── EXTRACTED INFORMATION ──
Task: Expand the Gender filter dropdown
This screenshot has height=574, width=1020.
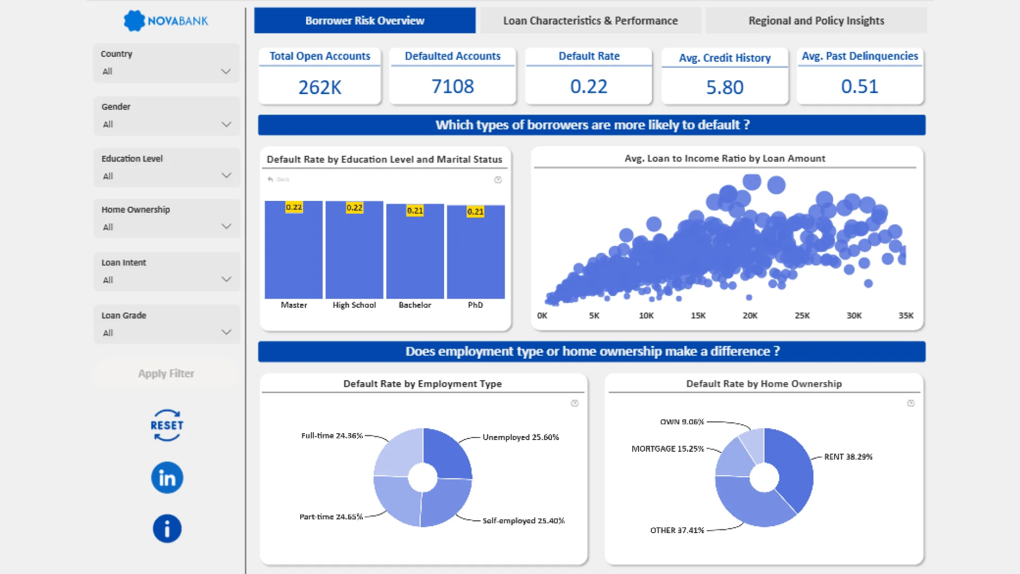Action: coord(226,124)

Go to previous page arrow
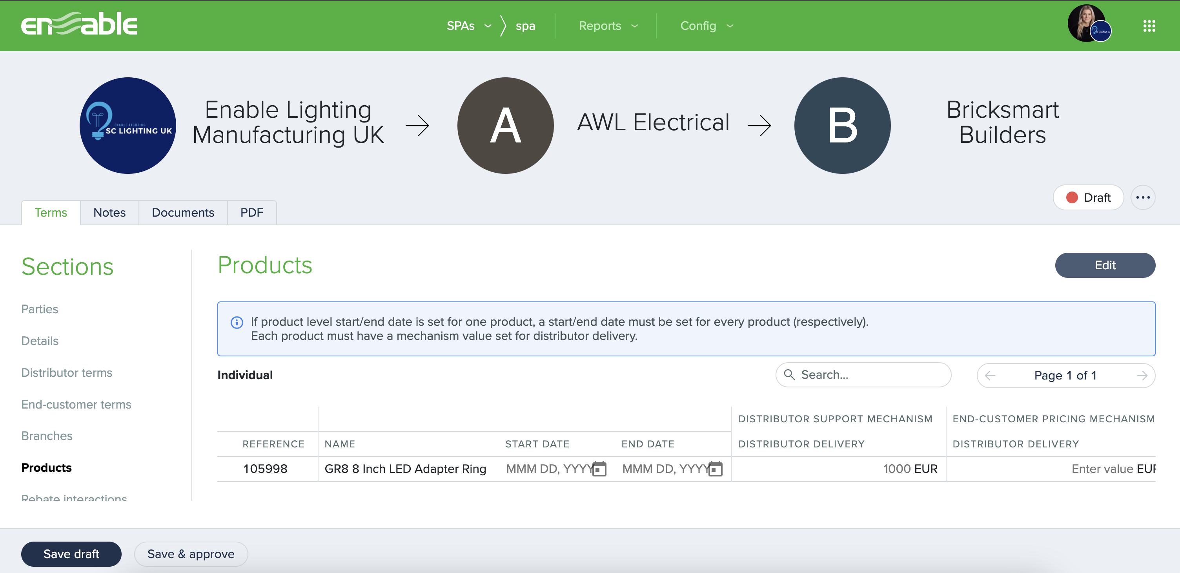(x=990, y=375)
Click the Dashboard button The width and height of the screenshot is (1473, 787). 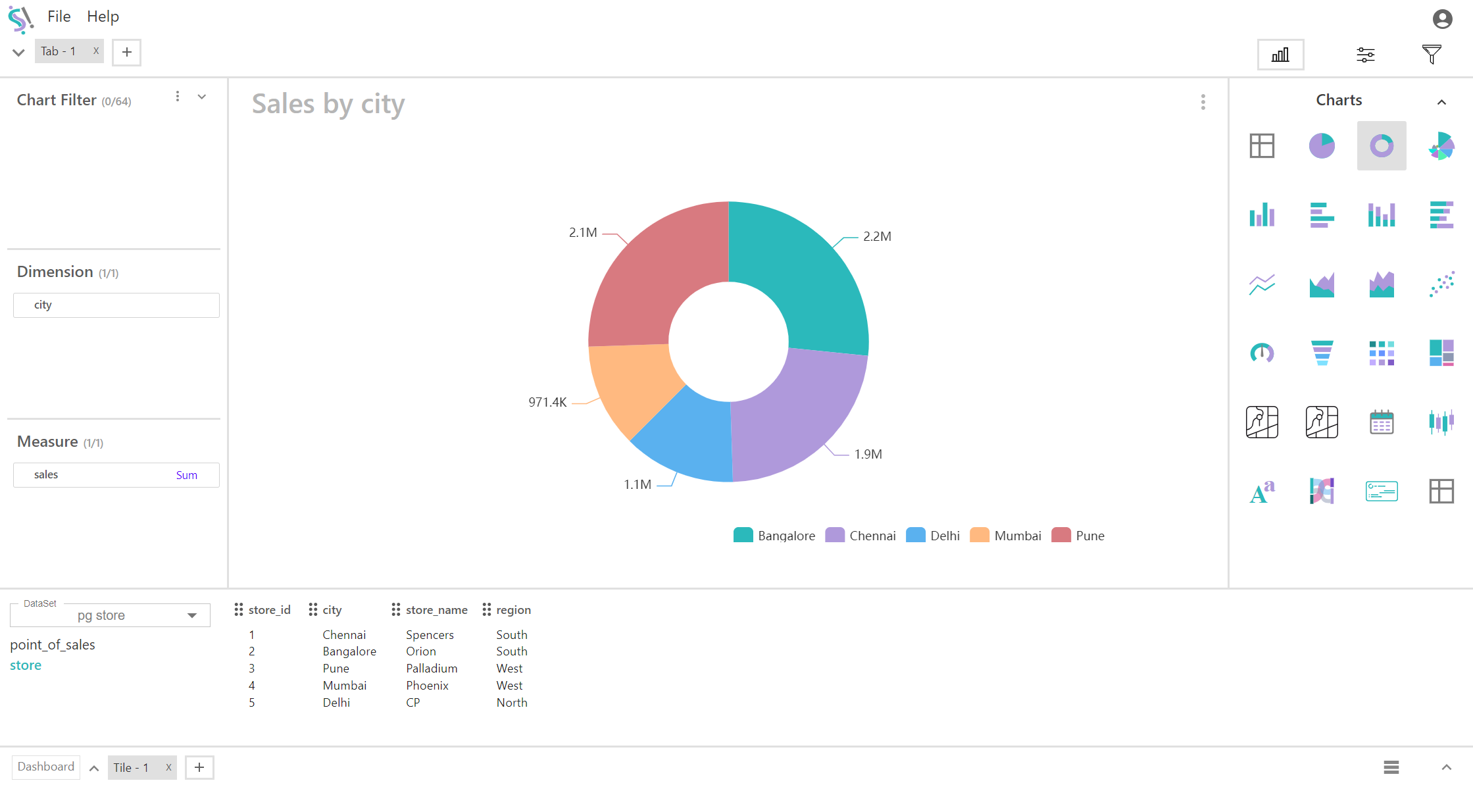tap(46, 767)
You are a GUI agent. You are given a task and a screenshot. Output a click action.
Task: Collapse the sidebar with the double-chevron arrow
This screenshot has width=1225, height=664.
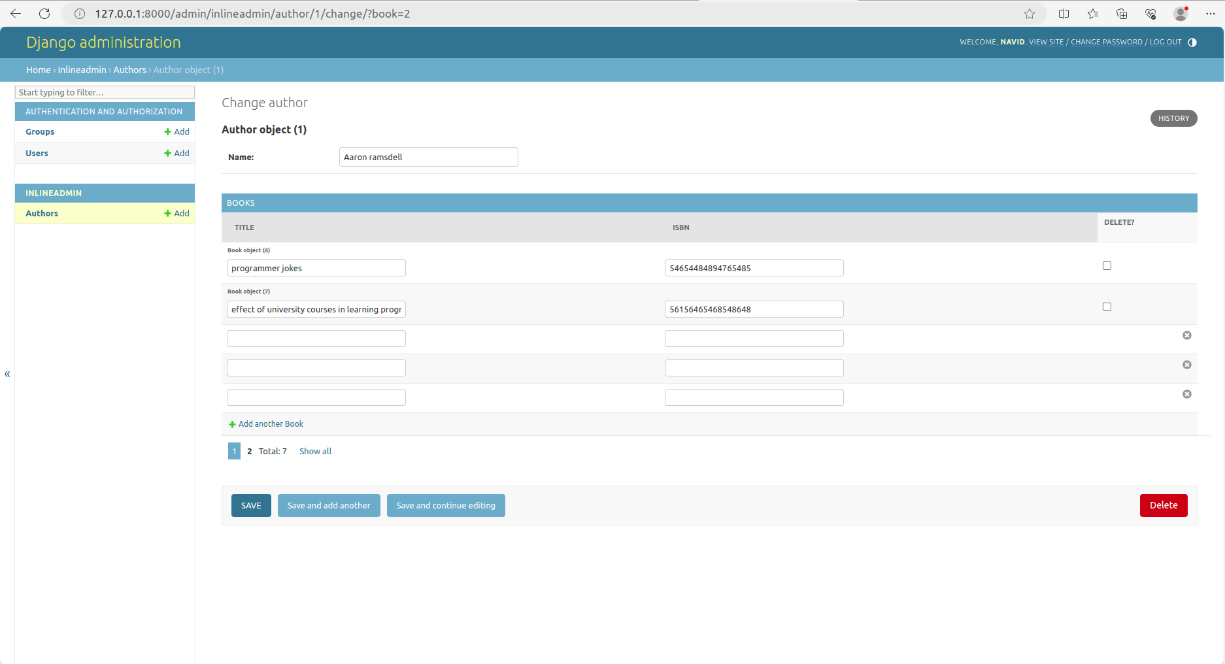click(7, 374)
───
→ **TASK DIRECTIONS**
Write out exactly the lines from the one containing "You are a GUI" through the last line of the records above, both ends included, and leave out any pictures.

→ **REPLY**
You are a GUI agent. You are given a task and a screenshot. Output a click action.
Task: Collapse the sidebar with the double-chevron arrow
This screenshot has width=1225, height=664.
click(7, 374)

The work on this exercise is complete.